プロトタイプ作成に mustache は便利かもしれない。 mustache
mailclimp はすでに自分たちのプロトタイプを持っている。参考にする。
MailChimp Design Patterns
プリプロセッサ
深い入れ子ルール
Sass などのプリプロセッサで下記のようになることは珍しいことではない。
/* bad case */ #sidebar { width: 300px; .box { border-radius: 10px; background-color: #eee; h2 { font-size: 14px; font-weight: bold; } ul { margin: 0; padding: 0; a { display: block; } } } }
/* 上記sass変換後 */ #sidebar { width: 300px; } #sidebar .box { border-radius: 10px; } background-color: #eee; } #sidebar .box h2 { font-size: 14px; font-weight: bold; } #sidebar .box ul { margin: 0; padding: 0; } #sidebar .box ul a { display: block; }
SMACSS による深い入れ子ルール
SMACSS ではもともと深い入れ子を使わない。レイアウトとモジュールの分割に寄ってこれらの問題を回避する。
/* good case */ #sidebar { width: 300px; } .box { border-radius: 10px; background-color: #eee; } .box-header { font-size: 14px; font-weight: bold; } .box-body { margin: 0; padding: 0; a { display: block; } }
長いセレクタの連鎖はブラウザが要素に対してスタイルが適応されるか否かを確定するのに余計な負荷をかける。
不必要な拡張
Sassで下記のような例はモジュール化ができておらず、散財することになるので避けるようにする。

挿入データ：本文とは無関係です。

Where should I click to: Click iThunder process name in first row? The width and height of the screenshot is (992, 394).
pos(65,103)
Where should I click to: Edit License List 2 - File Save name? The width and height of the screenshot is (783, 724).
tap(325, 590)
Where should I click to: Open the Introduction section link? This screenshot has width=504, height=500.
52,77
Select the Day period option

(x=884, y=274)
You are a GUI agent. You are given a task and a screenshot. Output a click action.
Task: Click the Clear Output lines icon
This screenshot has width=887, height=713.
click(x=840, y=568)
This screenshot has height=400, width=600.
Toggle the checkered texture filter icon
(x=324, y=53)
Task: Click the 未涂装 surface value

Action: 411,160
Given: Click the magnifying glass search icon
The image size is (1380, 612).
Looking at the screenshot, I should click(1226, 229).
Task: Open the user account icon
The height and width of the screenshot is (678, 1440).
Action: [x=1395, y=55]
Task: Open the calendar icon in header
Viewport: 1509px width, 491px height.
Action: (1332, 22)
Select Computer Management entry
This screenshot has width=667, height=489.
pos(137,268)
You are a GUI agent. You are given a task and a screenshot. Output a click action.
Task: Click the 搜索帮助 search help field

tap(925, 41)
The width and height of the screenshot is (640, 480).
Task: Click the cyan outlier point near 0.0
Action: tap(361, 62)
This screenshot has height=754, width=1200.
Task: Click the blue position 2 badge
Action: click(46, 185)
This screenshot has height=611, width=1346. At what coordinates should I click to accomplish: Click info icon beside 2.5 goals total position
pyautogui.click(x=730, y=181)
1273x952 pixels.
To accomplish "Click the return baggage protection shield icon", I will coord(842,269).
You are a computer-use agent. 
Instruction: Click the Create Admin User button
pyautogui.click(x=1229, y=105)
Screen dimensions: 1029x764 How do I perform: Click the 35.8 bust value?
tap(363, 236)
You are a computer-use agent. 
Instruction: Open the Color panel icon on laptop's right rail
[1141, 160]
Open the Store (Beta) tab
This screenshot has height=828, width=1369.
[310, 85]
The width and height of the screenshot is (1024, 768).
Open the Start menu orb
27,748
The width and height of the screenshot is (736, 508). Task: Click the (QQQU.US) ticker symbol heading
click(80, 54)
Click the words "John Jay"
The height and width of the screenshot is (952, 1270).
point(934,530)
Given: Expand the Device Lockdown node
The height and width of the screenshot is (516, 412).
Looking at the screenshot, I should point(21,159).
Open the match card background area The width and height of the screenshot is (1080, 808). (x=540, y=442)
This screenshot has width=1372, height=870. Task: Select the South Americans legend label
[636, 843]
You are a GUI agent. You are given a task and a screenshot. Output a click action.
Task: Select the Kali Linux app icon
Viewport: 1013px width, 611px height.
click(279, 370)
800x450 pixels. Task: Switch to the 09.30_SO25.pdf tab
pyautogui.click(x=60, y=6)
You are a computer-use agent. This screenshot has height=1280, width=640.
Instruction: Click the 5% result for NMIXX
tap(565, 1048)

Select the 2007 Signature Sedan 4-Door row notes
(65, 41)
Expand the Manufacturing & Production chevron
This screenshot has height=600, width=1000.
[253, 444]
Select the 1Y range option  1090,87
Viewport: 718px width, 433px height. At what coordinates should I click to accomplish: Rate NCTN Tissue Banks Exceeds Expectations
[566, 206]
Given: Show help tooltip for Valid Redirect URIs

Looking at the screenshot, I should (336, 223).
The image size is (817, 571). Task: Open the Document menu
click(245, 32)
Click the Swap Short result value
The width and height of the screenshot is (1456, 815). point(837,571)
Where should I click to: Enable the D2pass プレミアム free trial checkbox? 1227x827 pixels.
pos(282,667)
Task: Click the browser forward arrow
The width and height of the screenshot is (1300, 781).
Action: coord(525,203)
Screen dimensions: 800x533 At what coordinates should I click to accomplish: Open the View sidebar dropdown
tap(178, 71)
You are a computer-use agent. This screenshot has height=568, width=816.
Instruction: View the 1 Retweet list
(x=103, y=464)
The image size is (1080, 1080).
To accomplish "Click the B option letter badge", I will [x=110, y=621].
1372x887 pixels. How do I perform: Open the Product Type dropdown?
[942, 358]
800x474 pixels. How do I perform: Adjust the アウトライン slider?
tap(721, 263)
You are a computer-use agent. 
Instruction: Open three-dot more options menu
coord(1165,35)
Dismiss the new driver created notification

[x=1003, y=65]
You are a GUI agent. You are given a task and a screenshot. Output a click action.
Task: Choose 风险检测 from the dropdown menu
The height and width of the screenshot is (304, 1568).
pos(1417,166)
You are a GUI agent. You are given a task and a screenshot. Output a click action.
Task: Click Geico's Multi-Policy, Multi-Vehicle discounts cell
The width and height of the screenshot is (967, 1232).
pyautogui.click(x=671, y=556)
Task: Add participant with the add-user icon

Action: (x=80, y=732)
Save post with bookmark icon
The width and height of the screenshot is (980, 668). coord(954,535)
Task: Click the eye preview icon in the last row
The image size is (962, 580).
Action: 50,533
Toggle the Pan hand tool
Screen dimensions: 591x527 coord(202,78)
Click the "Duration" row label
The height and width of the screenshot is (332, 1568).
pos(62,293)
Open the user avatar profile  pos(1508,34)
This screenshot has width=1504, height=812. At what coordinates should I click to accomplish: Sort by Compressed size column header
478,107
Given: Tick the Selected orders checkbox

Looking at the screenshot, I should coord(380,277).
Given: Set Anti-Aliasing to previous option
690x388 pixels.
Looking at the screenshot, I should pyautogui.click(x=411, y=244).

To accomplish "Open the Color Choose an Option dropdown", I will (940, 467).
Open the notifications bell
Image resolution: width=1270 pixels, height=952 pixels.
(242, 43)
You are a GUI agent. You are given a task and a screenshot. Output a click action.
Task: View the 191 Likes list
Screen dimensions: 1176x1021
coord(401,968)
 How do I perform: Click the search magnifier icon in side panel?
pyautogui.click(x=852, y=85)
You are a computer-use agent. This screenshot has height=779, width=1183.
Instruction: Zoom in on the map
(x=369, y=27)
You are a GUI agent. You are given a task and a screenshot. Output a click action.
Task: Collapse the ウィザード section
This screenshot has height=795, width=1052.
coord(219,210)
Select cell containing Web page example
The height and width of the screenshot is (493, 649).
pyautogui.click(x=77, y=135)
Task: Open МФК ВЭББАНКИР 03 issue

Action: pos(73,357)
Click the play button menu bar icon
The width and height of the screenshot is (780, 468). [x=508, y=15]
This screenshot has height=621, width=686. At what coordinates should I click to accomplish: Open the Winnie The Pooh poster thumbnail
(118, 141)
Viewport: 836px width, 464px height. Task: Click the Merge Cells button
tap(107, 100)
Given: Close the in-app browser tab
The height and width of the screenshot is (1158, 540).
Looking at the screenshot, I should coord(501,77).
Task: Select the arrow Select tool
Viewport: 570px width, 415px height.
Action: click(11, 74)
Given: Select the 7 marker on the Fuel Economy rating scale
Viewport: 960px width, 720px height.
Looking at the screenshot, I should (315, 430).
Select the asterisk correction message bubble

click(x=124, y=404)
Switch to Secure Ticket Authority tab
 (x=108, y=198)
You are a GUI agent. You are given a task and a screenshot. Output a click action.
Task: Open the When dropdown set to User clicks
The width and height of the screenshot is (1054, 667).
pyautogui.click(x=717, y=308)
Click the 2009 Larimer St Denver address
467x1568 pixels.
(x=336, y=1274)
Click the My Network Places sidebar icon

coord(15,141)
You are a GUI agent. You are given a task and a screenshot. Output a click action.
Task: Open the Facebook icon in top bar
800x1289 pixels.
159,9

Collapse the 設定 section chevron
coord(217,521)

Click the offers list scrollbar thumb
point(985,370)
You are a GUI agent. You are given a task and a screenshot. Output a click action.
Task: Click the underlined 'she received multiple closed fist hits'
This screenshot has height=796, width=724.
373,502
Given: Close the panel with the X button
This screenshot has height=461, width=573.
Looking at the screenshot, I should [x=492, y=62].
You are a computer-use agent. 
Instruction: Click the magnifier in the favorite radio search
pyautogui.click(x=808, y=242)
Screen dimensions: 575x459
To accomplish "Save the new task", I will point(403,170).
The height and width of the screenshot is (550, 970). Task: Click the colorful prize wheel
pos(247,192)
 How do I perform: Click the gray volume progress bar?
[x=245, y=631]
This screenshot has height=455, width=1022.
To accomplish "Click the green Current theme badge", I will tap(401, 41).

/* bad case */ .box { border-radius: 5px; box-shadow: 0 0 3px 0 #000000; background-color: #003366; } .btn { @extend .box; background-color: #0066cc; }
SMACSS の拡張方法
extend を別モジュールで利用しない。 SMACSS の拡張方法は、HTML で複数クラスを割当て、HTML レベルのみで解決できる。
<!-- SMACSSモジュールクラスをボタンに割り当てる --> <a class="btn btn-default" href="">ボタン</a>
Mixinsの使いすぎ
モジュールのスタイルが似ている時は、モジュール単位で Mixin を作るのではなく、モジュールに割り当てられるスタイルルールで1つ Mixin を作り、それと隣接してモジュールクラスを付ける。
入れ子ルールと状態を元にしたメディアクエリ
入れ子ルールを使ったメディアクエリの例
.nav > li { width: 100%; @media screen and (min-width: 320px) { width: 100px; float: left; } #media screen and (min-width: 1200px) { width: 250px; } }
ファイル編成
プロジェクト内でどのようにファイルを分離するかのガイドライン
- ベースルールはすべて1つのファイルに記述する。
- レイアウトの種類に応じて、すべて1ファイルに記述するか、主なレイアウト毎にファイルを作成する。
- モジュールはそれぞれのファイルに記述する。
- プロジェクトの規模によってはサブモジュールも個別のファイルに記述する。
- グローバルで利用する状態は専用のファイルに記述する。
- レイアウトやモジュールに関連するメディアクエリを含む状態は関連するモジュールファイルに記述する。
ディレクトリ構成サンプル
+-layout/ | +-grid.scss | +-alternate.scss +-module/ | +-callout.scss | +-bookmarks.scss | +-btn.scss | +-btn-compose.scss +-base.scss/ +-states.scss/ +-site-settings.scss/ +-mixins.scss/
最後にマスターファイルを用意する。
プリプロセッサはこれらを1つのファイルとして変換してくれる。
@import "site-settings", "mixins", "base", "states", "layout/grid", "module/btn", "module/bookmarks", "module/callout";
公開前にCSSの圧縮を行う。
// Sass を使った CSS の圧縮 sass -t compressed master.scss master.css
アイコンモジュール
background-position
指定でスプライトを指定した時の弊害
- 包括するアイテムの中でしか使用できず、特定のHTML構造に依存する。
- 他のモジュールで利用する際にスプライトを再度定義する必要がある。
- フォントサイズを大きくするだけでもスプライトの他のパーツが見えてしまうかもしれない。
- 横並びのスプライトしか利用できず、xのポジションは0で固定されているため、右から左に文字が配置されるインターフェースを実装するのが難しくなる。
スプライト画像でアイコンを表示させる例
<!-- good case --> <li><i class="ico ico-16 ico-inbox"></i> 受信箱</li>
/* good case */ .ico { display: inline-block; background: url(/img/sprite.png) no-reapat; line-height: 0; vertical-align: bottom; } /* ico-(size), ex.16, 24, 32, 48.. */ .ico-16 { height: 16px; width: 16px; } /* ico-(sprite image position) */ .ico-inbox { background-position: 20px 20px; } .ico-drafts { background-position: 20px 40px; }
画像圧縮化を行う際に便利なツール
- smushit.com/ysmush.it/
- imageoptim.pornel.net/
単一行と複数行
単一行のコードフォーマットは、プロパティの見通しよりも、セレクタの見通しを重要視したインデント。
プロパティをセレクタ内に多く書く現在では、セレクタの見通しとしてよくない。
参考: SINGLE LINE CSS
複数行のコードフォーマットは、プロパティの前に4スペース空け、プロパティを種類でグループ化し、色の宣言は短縮形を使う。
現在では、こちらを使用したほうがコードの見通しは良い。
プロパティをグループ化
1セレクタ内での指定の際、各プロパティをグループ化する時の例(列挙通りの順で書く)
- ボックス(表示とポジション)
- ボーダー
- バックグラウンド
- テキスト
- その他
色の宣言
色の指定は、一番短いhex(#xxxxxx)を使う。理由は、最大6つ、最小3つで宣言できるから。
hex で指定できない場合はもちろん rgba , hsla を使用する。